Because in our current condition we’re so, aren’t we, dull of heart? We’re so dull of mind. We’re so prone to forget and slip back into old habits of thinking. So we need to revisit this command over and over, that we might keep on seeking the things above until the day comes when we are transported into glory. Into his presence, our minds are to be preoccupied with being there, with being with him, a prelude to enjoying our full reward.
And that’s why Christ rejoiced to command us in the same way in Matthew 6:33. Don’t preoccupy your mind with anything else, but keep “Seeking first the kingdom of God and his righteousness.” Right? So, sub point A has everything to do with our desires. It has to do with our affections, what do we want?

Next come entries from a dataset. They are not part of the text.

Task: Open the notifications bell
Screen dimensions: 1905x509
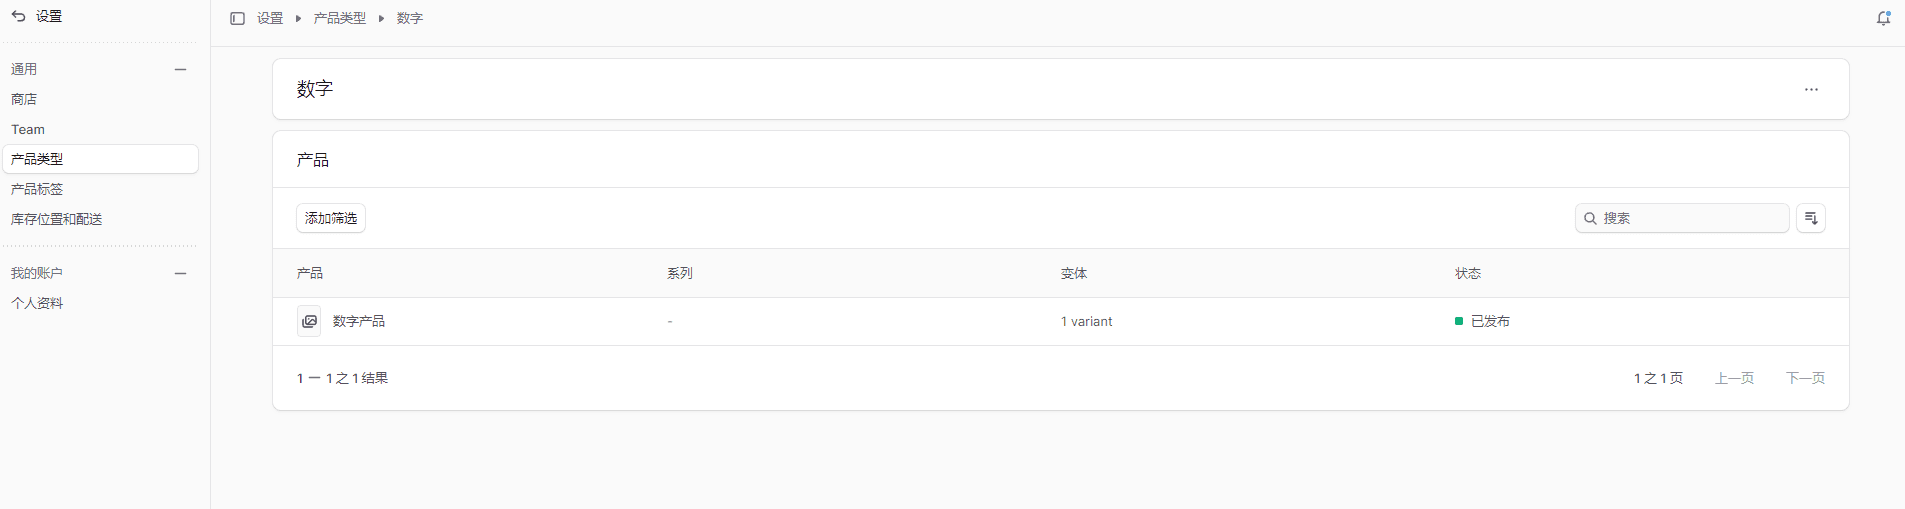Action: tap(1883, 18)
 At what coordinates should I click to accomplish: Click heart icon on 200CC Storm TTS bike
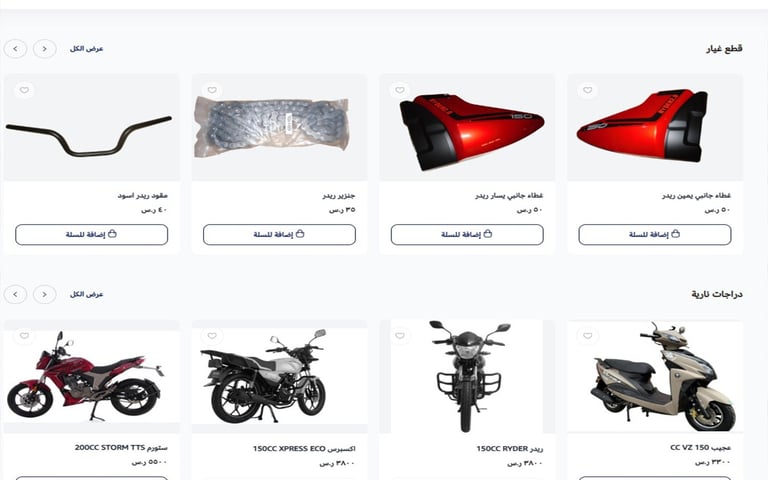click(x=24, y=336)
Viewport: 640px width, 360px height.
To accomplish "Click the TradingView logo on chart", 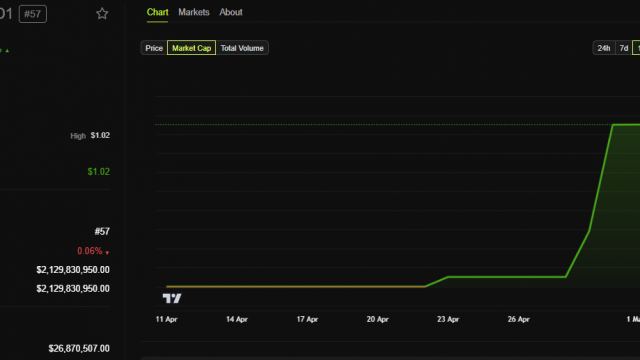I will [172, 298].
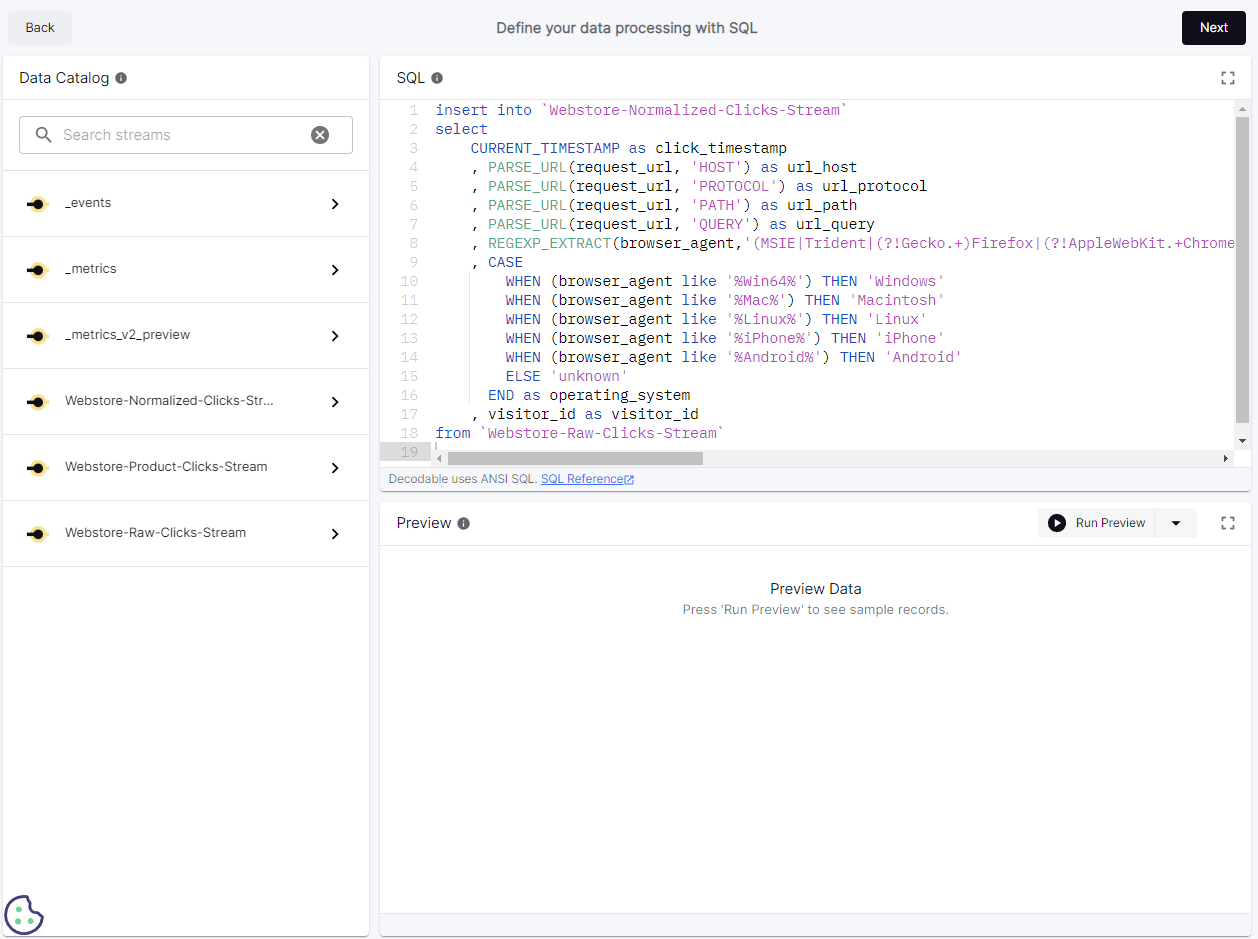Screen dimensions: 1258x939
Task: Click the SQL info icon
Action: (x=437, y=78)
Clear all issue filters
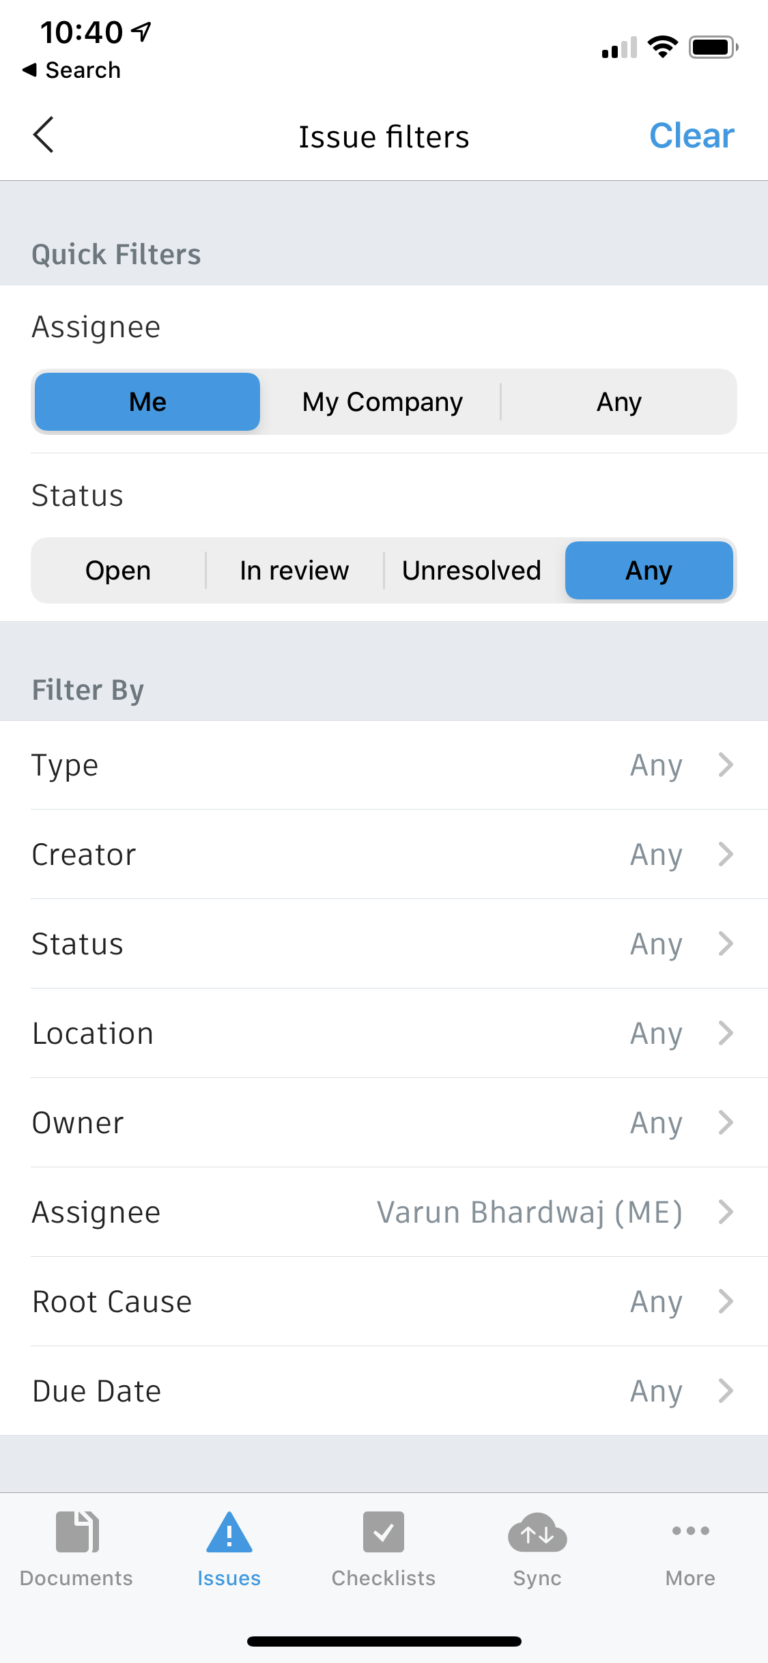The width and height of the screenshot is (768, 1663). coord(691,136)
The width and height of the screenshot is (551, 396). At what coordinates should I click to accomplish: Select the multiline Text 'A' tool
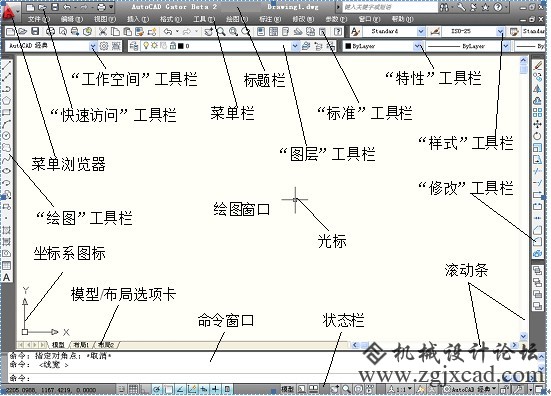6,277
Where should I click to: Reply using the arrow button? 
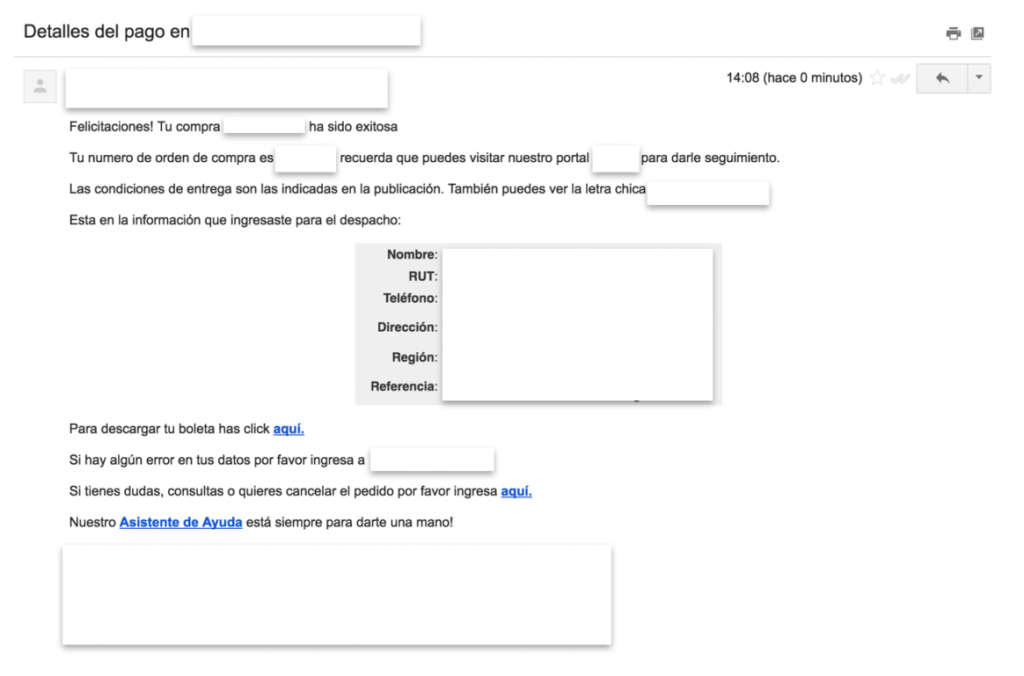pyautogui.click(x=941, y=79)
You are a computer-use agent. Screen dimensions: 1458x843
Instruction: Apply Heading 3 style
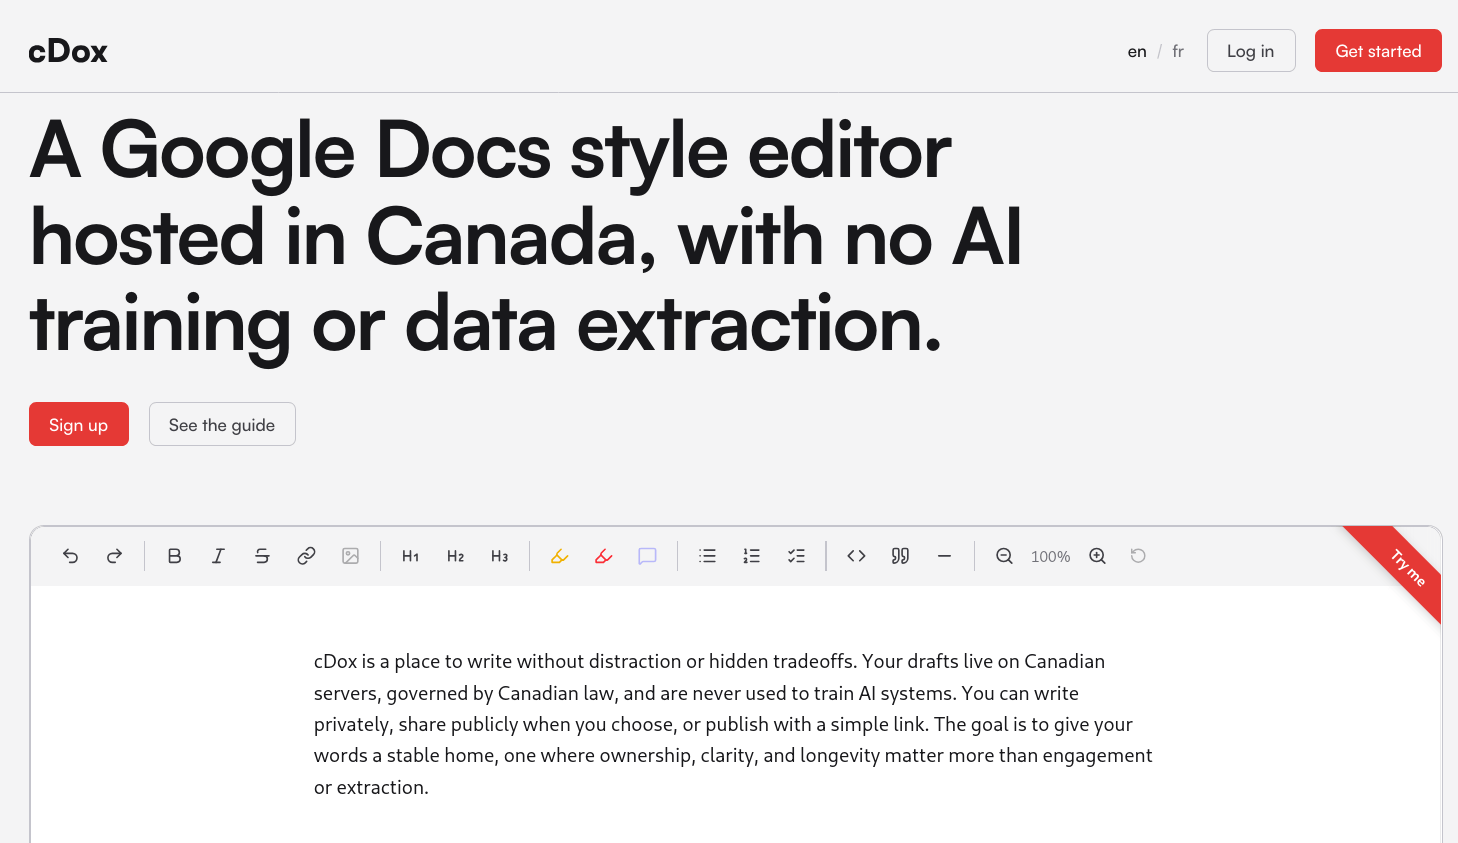(499, 556)
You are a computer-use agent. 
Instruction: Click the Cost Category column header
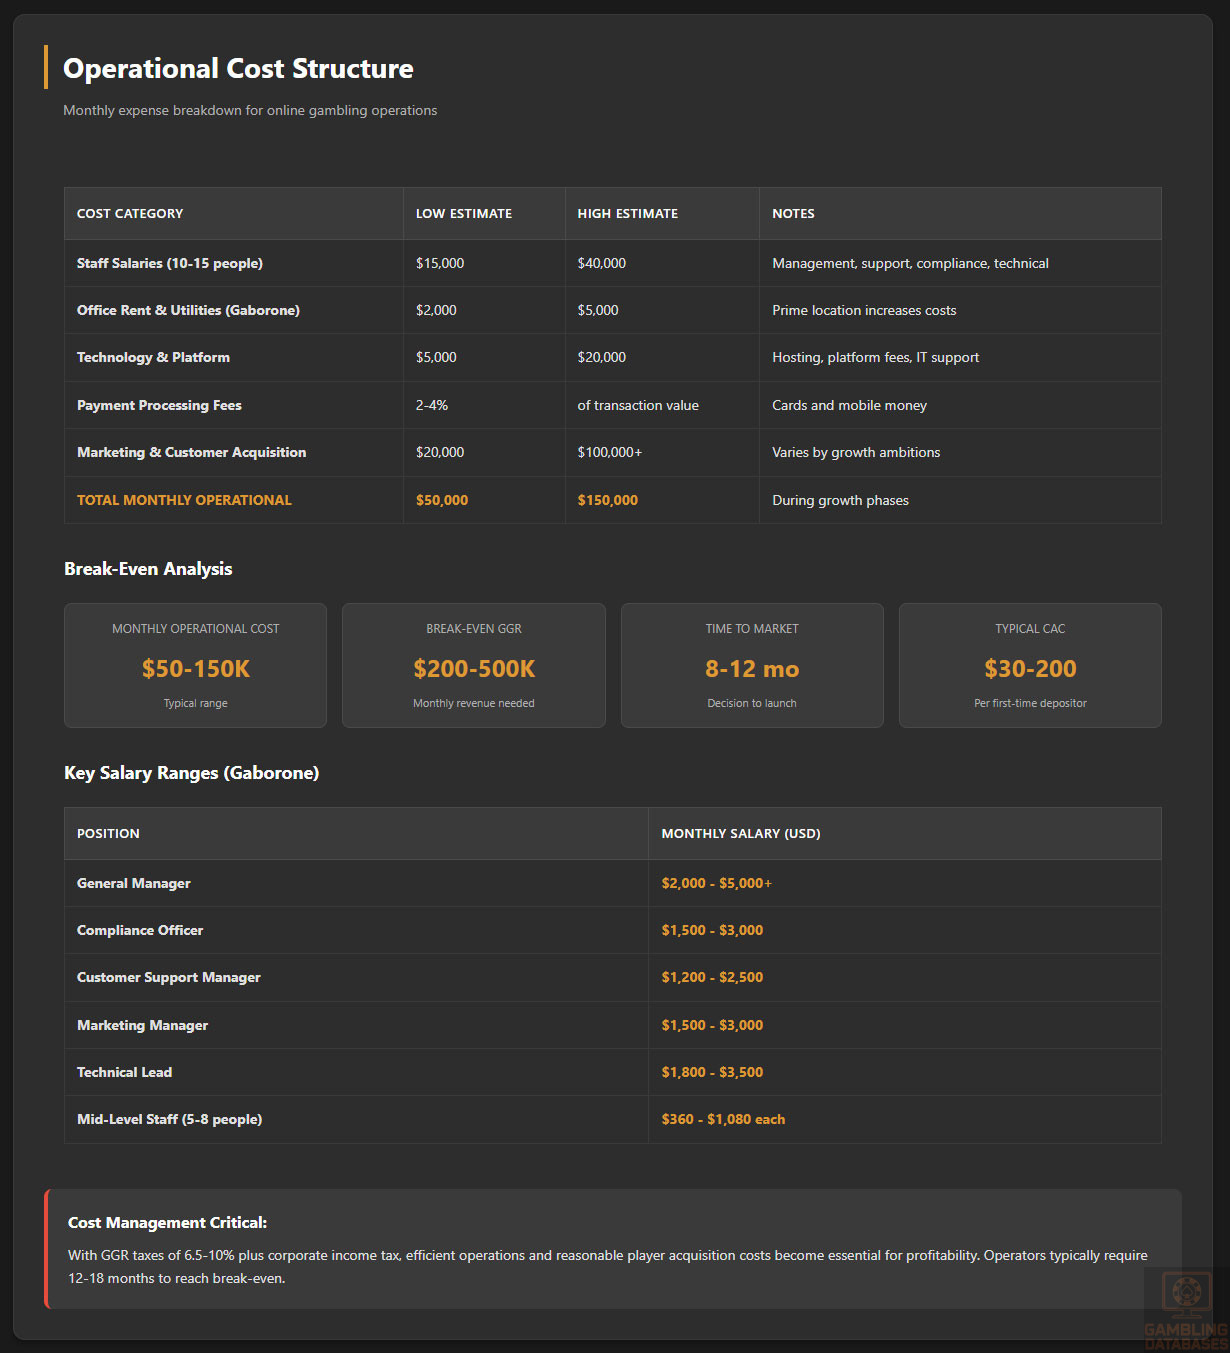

Because we keep seeking and we keep pursuing the things that we really want, don’t we? Look at the things in your life that you keep seeking and keep pursuing, and ask yourself a question. Is that what I really want? I mean deep down inside, these things I keep doing, these habits, is that what I really want? Because if it is, and you could say, “Yeah that’s what I really want,” and it’s a worldly thing? You need to check and see if the first condition in your life is met.
We go after the things that we want. We pursue the things we love. We make time for the things that we want and desire. Yeah, but we often find our hearts dull, our thinking muddled, our love growing cold. So that tension, right? We’ve got to keep on going, we’ve got to keep on pursuing the obedience to this command because we’re prone to be dull, we’re prone to be weak. We need to keep coming back.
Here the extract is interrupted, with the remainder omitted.